4. Standard Plate Count:
   The major part of the procedure deals with a series of successive dilutions of the original culture in sterile bottles with sterile water. The diluted culture is poured into Petri dishes along with the nutrient agar. The number of colonies is counted after incubation.
   • Shake the flask containing the culture, and pipet 1 ml of the culture aseptically into a capped sterile bottle marked "A," which contains 99 ml of sterile water. Vigorously shake the bottle A to mix the culture and break any flocculating clumps of microorganisms. The dilution factor in bottle A is 1:100. A dilution factor of 1:101 is often more easy to work with physically than 1:100; in this case, the subsequent dilution factor is also similarly modified without any loss in the accuracy.
   • With the second sterile pipet, transfer 1 ml from the bottle A into a similar bottle marked "B," which also contains 99 ml of sterile water. Shake and mix. The dilution factor in bottle B is 1:10,000.
   • With the third sterile pipet, transfer 1 ml from the bottle B to a Petri dish marked 1:10,000. Thus, the number of colonies from this dish is multiplied by 10^{^4} to give the number of cells in 1 ml of the original sample.
   • With the same pipet as Step 4c, transfer 0.1 ml from the bottle B to a Petri dish marked 1:100,000. The number of colonies from this dish is multiplied by 10^{^5} to give the number of cells in 1 ml of the original sample.
   • With the same pipet as Step 4c, transfer 1 ml from the bottle B into a third bottle marked "C," which contains 99 ml of sterile water. Shake and mix. The dilution factor in bottle C is 1:1,000,000.
   • With the fourth sterile pipet, transfer 1 ml from the bottle C to a Petri dish marked 1:1,000,000. Thus, the number of colonies from this dish is multiplied by 10^{^6} to give the number of cells in 1 ml of the original sample.
   • With the same pipet as Step 4f, transfer 0.1 ml from the bottle B to a Petri dish marked 1:10,000,000. The number of colonies from this dish is multiplied by 10^{^7} to give the number of cells in 1 ml of the original sample.
   • Heat the capped culture tube containing 50 ml of agar to boil for 10 minutes. The heating both melts and sterilizes the agar.
   • After the agar is cooled to 45ºC, pour 12 ml to each of the four Petri dishes. The culture will be killed if the agar is too hot; it will solidify if it is cooled for too long. Swirl the plates very gently to mix the culture with the agar.
   • Allow the agar to solidify.
   • Incubate the plates in the inverted position at 37ºC for 48 hours.
   • Select those plates that have 30-300 colonies. Count every colony, large and small. To keep track of the counted colonies, dot the colonies with a permanent marker pen as one counts them. Different colored pens may be used for a mixed culture.

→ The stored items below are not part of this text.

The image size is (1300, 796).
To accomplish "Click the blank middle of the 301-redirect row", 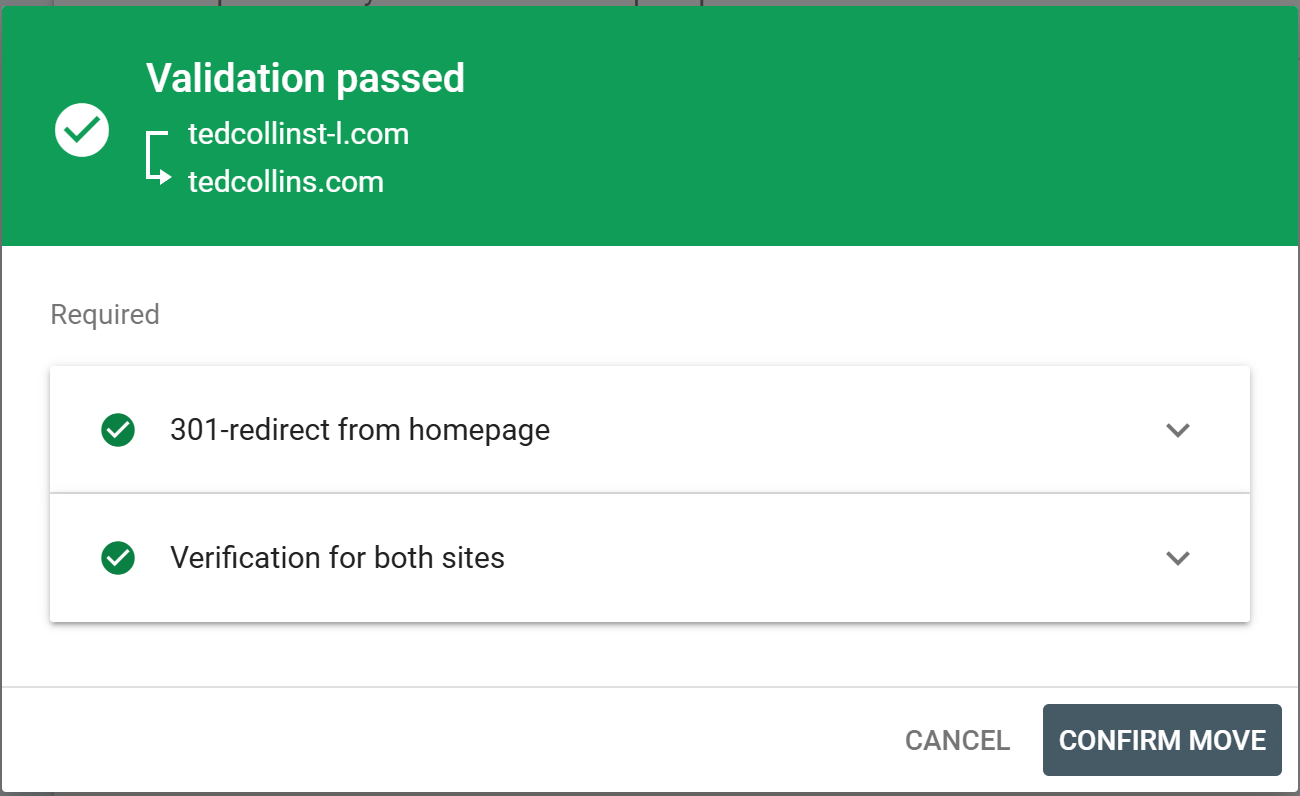I will (850, 430).
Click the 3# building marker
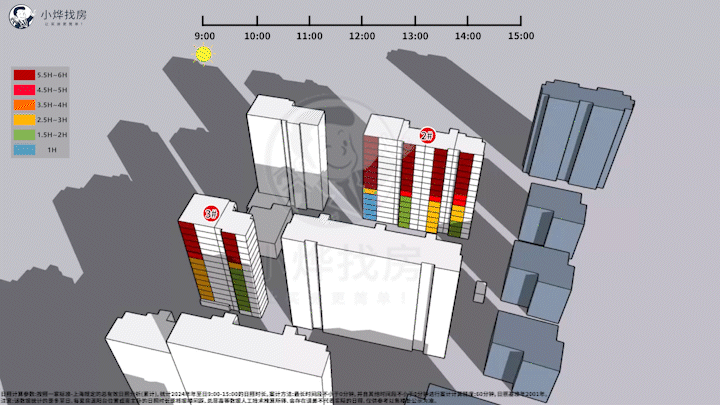Viewport: 720px width, 405px height. pos(211,212)
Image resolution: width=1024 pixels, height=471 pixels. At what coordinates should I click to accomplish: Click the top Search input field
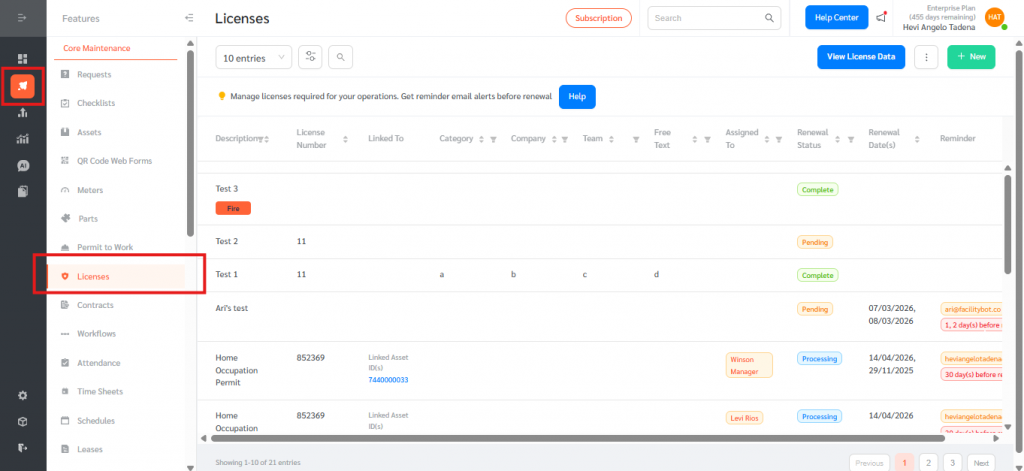tap(707, 18)
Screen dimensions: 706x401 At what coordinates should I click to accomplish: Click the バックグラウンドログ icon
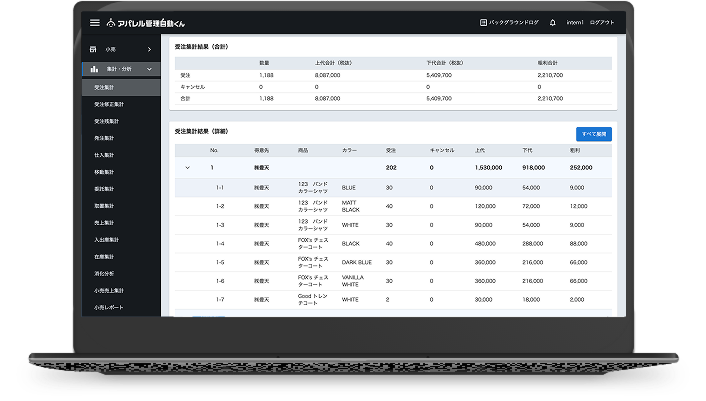click(483, 22)
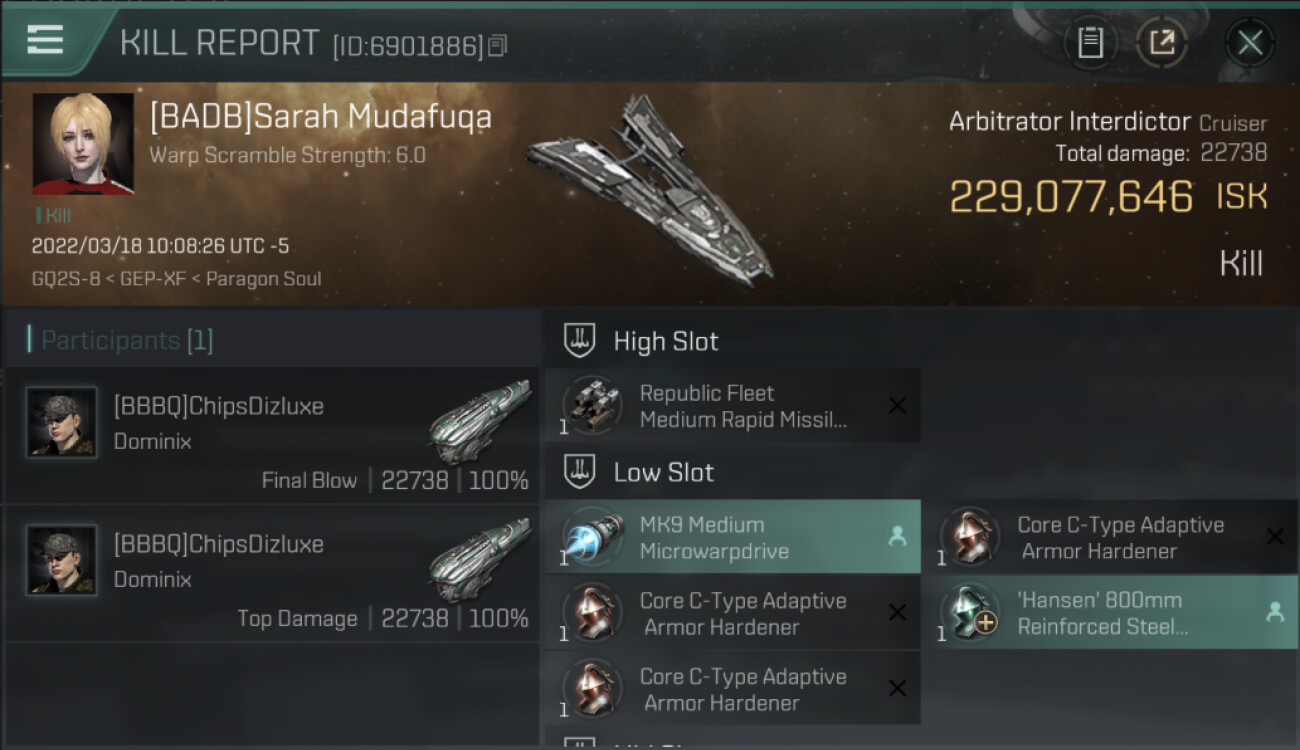Open the [BADB]Sarah Mudafuqa pilot name
The height and width of the screenshot is (750, 1300).
(321, 117)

     Statistically, the most reliable results are given by plates with between 30 and 300 colonies. Only about two significant figures can be obtained from this method. The accuracy can be improved if multiple plates can be prepared. This, however, is rarely done due to the cost.

   • Some of the plating may be omitted if the number of cells per ml can be estimated to the order of magnitude. Finally, a cell counting chamber can be used in conjunction with cell plating to distinguish the number of viable and nonviable cells.

Questions

1. Report the cell density in appropriate units for the given sample.